* **PROBLEM**:
In the listing below, find the line that contains "Mobile home and site (1015, 649)" and the line that contains "Mmartasca (978, 625)". Quote both and every line between them, exactly, and nothing more.

* **STUDY MATERIAL**:
○ ○ ○ ○
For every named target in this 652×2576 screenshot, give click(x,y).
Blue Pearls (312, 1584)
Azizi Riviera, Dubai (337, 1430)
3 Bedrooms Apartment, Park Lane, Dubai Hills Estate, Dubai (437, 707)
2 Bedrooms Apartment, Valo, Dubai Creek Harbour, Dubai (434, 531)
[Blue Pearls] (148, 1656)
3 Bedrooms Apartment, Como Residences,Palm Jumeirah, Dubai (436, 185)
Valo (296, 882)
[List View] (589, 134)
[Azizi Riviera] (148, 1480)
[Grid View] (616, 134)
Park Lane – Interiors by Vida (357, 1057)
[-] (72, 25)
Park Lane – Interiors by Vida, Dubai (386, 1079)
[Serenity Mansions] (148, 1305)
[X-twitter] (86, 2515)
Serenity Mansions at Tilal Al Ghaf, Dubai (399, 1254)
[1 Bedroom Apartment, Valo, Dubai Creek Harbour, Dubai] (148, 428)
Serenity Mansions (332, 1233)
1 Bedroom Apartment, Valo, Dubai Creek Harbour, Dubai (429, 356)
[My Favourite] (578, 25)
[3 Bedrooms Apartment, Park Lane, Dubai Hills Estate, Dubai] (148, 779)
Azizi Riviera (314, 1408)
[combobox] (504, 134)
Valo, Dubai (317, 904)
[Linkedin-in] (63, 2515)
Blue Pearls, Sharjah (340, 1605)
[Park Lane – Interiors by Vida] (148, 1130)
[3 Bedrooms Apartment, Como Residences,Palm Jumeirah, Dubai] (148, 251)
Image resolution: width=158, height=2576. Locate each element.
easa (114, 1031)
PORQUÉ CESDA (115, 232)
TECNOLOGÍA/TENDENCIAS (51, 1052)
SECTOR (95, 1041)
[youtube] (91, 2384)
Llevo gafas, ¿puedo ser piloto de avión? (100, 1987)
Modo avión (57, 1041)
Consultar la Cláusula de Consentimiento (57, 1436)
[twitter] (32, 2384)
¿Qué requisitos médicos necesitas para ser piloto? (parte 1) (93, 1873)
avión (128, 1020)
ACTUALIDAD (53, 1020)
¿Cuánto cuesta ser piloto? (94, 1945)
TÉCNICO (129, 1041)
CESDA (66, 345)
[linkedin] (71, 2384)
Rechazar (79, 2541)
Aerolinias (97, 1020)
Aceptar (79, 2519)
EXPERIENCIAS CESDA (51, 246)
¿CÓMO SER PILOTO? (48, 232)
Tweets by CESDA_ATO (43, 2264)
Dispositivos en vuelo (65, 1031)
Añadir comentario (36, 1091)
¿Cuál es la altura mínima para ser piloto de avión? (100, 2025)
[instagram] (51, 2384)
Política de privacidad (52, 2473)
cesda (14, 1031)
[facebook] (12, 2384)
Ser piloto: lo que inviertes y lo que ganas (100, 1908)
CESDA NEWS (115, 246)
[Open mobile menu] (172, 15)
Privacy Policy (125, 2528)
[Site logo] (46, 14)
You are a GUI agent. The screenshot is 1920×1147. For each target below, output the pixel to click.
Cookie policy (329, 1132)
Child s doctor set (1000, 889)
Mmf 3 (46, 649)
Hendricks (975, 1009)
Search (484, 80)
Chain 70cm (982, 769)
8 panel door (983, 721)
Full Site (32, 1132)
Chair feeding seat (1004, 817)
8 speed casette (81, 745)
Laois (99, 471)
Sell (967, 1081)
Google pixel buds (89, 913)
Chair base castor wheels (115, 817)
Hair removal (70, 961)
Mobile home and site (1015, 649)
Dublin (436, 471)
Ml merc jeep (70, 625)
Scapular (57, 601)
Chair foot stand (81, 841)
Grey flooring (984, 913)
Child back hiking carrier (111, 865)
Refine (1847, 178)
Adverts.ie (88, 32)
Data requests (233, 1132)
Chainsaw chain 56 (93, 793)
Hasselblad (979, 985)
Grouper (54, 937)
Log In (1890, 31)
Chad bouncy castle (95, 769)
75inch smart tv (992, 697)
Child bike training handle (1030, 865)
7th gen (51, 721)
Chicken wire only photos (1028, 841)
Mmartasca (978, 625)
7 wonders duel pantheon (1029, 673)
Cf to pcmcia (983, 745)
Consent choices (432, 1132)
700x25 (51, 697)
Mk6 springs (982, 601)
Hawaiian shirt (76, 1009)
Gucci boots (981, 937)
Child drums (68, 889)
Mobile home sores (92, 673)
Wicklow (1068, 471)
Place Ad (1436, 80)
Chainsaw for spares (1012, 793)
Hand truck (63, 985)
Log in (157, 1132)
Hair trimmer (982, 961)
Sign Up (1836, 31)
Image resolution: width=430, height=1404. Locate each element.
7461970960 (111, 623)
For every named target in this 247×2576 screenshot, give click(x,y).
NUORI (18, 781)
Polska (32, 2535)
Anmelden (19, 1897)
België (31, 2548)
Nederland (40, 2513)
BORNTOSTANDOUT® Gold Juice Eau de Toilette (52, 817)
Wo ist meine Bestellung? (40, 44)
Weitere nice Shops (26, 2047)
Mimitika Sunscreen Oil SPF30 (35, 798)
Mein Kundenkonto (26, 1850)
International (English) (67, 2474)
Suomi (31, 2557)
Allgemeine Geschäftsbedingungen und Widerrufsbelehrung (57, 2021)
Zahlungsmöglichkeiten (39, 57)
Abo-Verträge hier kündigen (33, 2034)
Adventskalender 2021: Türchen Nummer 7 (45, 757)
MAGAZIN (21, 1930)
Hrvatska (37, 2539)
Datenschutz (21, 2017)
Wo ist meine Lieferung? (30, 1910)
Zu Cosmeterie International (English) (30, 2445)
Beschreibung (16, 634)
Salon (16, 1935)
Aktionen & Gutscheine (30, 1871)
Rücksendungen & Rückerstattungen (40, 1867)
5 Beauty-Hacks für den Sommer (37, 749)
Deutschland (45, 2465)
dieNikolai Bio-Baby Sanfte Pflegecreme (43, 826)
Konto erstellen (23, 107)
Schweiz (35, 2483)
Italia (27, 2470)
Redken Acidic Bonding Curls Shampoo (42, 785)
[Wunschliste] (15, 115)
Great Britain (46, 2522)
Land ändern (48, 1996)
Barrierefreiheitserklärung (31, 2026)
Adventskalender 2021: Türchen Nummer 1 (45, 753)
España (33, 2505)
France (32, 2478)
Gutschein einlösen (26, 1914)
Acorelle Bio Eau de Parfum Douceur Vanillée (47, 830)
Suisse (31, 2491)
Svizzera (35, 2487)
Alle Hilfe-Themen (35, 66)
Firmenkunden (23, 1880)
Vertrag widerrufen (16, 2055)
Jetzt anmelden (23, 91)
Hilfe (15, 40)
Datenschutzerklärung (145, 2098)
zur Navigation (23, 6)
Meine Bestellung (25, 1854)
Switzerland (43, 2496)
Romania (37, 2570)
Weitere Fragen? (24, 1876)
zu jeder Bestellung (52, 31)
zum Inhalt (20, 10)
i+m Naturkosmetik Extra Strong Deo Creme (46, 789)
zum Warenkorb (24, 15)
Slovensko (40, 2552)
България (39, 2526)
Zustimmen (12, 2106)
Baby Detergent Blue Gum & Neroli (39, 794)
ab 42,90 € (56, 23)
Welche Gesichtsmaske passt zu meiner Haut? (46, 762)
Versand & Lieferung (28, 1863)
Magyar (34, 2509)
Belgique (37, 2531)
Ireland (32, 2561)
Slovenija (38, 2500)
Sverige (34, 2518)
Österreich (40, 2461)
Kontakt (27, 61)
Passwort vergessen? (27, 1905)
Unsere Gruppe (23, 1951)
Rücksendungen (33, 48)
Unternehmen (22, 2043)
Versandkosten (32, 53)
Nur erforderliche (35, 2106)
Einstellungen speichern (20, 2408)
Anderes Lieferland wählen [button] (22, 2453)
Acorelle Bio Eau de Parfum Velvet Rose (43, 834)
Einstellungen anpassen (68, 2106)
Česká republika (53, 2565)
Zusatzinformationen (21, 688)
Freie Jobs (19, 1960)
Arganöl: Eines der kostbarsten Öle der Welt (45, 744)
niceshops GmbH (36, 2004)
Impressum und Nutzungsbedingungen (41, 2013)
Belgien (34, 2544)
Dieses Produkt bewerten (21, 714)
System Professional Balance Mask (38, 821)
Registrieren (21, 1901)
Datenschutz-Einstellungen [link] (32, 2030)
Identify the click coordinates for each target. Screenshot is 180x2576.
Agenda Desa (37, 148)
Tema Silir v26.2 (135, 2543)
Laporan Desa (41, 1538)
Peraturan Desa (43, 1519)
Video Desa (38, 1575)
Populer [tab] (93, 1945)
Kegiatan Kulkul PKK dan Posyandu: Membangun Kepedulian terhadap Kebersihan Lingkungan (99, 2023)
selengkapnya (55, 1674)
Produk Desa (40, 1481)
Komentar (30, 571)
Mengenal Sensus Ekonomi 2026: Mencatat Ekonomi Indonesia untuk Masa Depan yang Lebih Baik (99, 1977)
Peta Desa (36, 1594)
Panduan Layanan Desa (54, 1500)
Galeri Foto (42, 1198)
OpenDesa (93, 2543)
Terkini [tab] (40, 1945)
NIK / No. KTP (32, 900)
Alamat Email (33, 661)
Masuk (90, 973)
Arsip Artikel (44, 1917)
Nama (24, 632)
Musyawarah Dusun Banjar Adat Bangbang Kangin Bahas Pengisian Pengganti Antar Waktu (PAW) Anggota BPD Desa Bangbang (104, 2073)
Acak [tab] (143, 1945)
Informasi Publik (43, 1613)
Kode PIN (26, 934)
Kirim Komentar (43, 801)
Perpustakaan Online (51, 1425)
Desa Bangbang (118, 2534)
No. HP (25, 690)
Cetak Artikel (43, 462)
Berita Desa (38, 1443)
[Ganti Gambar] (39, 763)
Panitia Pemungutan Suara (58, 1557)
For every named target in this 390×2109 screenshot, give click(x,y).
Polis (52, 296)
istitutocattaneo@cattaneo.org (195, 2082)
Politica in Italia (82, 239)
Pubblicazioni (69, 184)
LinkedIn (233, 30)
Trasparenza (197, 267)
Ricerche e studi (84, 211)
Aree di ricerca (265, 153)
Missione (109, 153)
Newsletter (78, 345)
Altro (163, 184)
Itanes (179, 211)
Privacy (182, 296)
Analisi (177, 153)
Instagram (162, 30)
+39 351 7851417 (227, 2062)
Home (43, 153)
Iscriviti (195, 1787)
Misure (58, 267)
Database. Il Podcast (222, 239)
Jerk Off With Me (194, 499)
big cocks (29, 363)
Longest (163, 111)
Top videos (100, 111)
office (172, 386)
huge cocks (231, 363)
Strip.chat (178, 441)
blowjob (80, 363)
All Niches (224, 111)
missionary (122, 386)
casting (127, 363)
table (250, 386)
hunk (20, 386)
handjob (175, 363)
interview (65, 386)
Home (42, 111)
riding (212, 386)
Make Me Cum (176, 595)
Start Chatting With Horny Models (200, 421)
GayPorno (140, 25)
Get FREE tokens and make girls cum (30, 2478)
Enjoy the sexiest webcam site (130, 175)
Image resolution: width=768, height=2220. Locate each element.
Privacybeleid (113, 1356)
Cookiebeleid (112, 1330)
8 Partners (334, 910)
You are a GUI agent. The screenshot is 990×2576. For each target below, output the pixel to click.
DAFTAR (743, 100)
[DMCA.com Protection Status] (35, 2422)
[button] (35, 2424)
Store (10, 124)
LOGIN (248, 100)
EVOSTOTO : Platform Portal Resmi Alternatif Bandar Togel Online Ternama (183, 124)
○ ○ ○ ○
* **SOLUTION**:
Mobile home and site (1015, 649)
Dublin (436, 471)
Ml merc jeep (70, 625)
Scapular (57, 601)
Chair foot stand (81, 841)
Grey flooring (984, 913)
Child back hiking carrier (111, 865)
Refine (1847, 178)
Adverts.ie (88, 32)
Data requests (233, 1132)
Chainsaw chain 56 (93, 793)
Hasselblad (979, 985)
Grouper (54, 937)
Log In (1890, 31)
Chad bouncy castle (95, 769)
75inch smart tv (992, 697)
Child bike training handle (1030, 865)
7th gen (51, 721)
Chicken wire only photos (1028, 841)
Mmartasca (978, 625)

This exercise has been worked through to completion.